Simone Chealde and her husband were faced with many questions and decisions when their youngest daughter was born with unilateral atresia microtia (AM) – the first time they had heard of the condition.  From a position of nearly complete lack of knowledge about AM, Simone spent countless hours educating herself and family, searched the world for possible treatment options and chose for her daughter to undergo atresia repair and Medpor reconstruction over 5 years ago now.

In addition, Simone has become certified as a teacher of the hearing impaired, started a support group in Australia for families impacted by atresia and coordinates the Hear & Say Center’s Microtia Atresia Conference held annually in Australia. Her first-hand challenges and experiences have led her to be passionate about equipping parents of hearing-impaired children with tools and advocacy skills to best meet the unique needs of their children.

Simone presented at the 2013 Hear & Say Atresia Microtia Conference in Brisbane on the topic of Parent Advocacy.

Specific Topics Related to Advocacy in the United States

In the USA, the body of law governing education of children with hearing (and other) disabilities was passed in 1975 and is known as IDEA – the Individuals with Disabilities Education Act.  IDEA was originally enacted by Congress to ensure that children with disabilities have the opportunity to receive a free appropriate public education, just like other children.  The law has been revised many times over the years.

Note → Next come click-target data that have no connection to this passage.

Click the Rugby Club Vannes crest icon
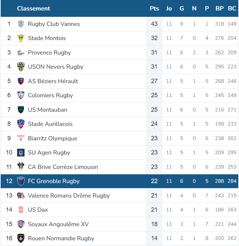This screenshot has height=246, width=239. click(21, 24)
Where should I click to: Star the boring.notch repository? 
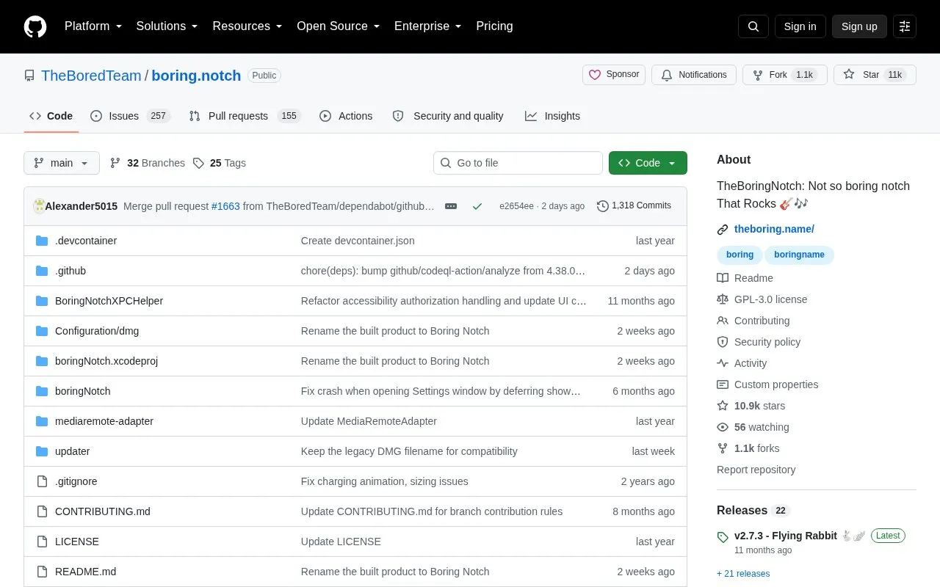coord(875,75)
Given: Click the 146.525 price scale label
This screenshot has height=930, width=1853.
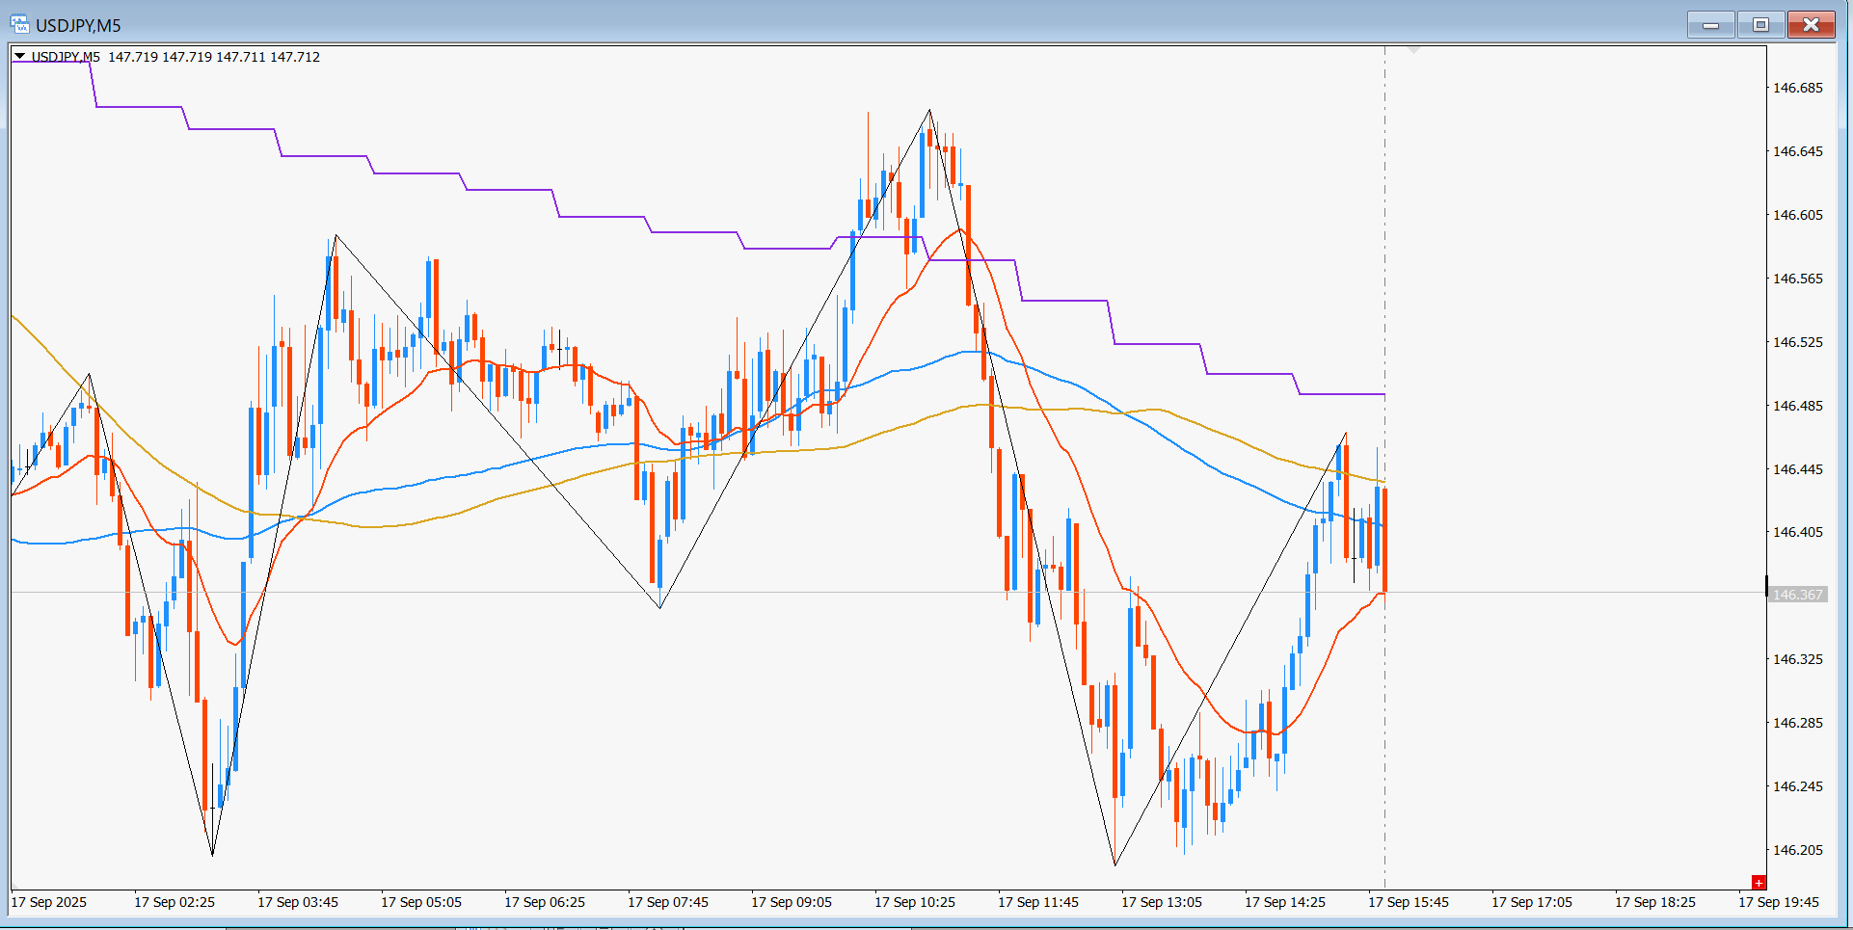Looking at the screenshot, I should point(1798,342).
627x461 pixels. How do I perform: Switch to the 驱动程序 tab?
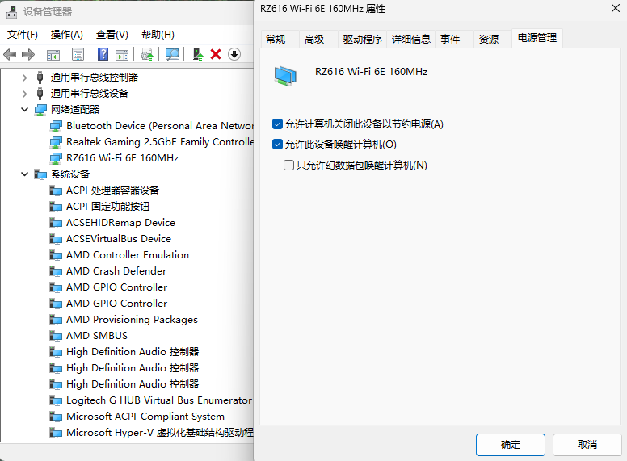pyautogui.click(x=362, y=39)
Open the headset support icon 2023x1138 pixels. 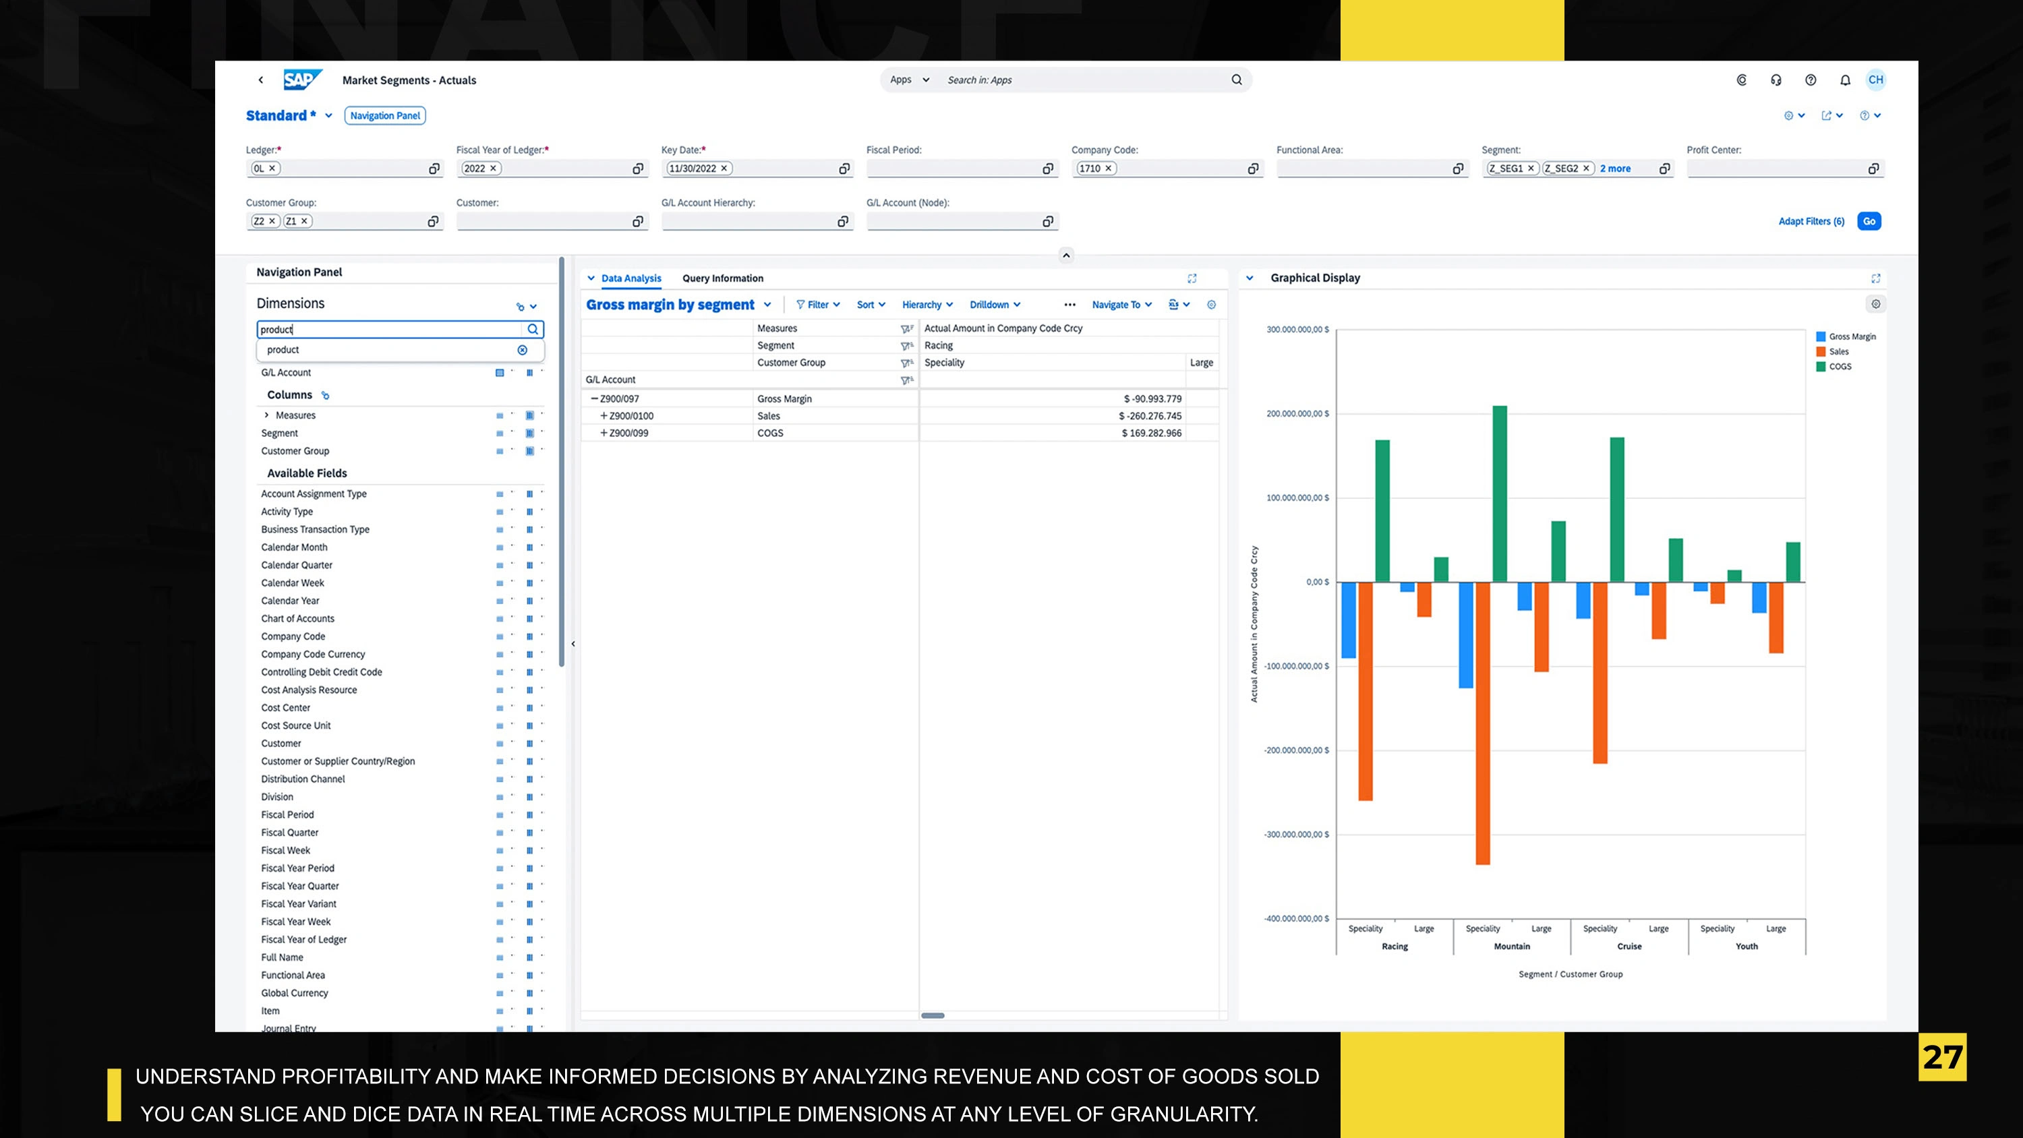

The most recent amendments were passed by Congress in December 2004, with final regulations published in August 2006 (Part B for school-aged children) and in September 2011 (Part C, for babies and toddlers).

In 2013 Amy Brown, J.D., spoke to parents in attendance at the annual LTHF’s Atresia & Microtia Conference about IDEA, IEP and other topics in parent advocacy.  Her presentation can be viewed here.  “The services provided under IDEA are designed to meet the unique needs of children with educationally significant disabilities, including hearing loss, and to prepare them for further education, employment and independent living.”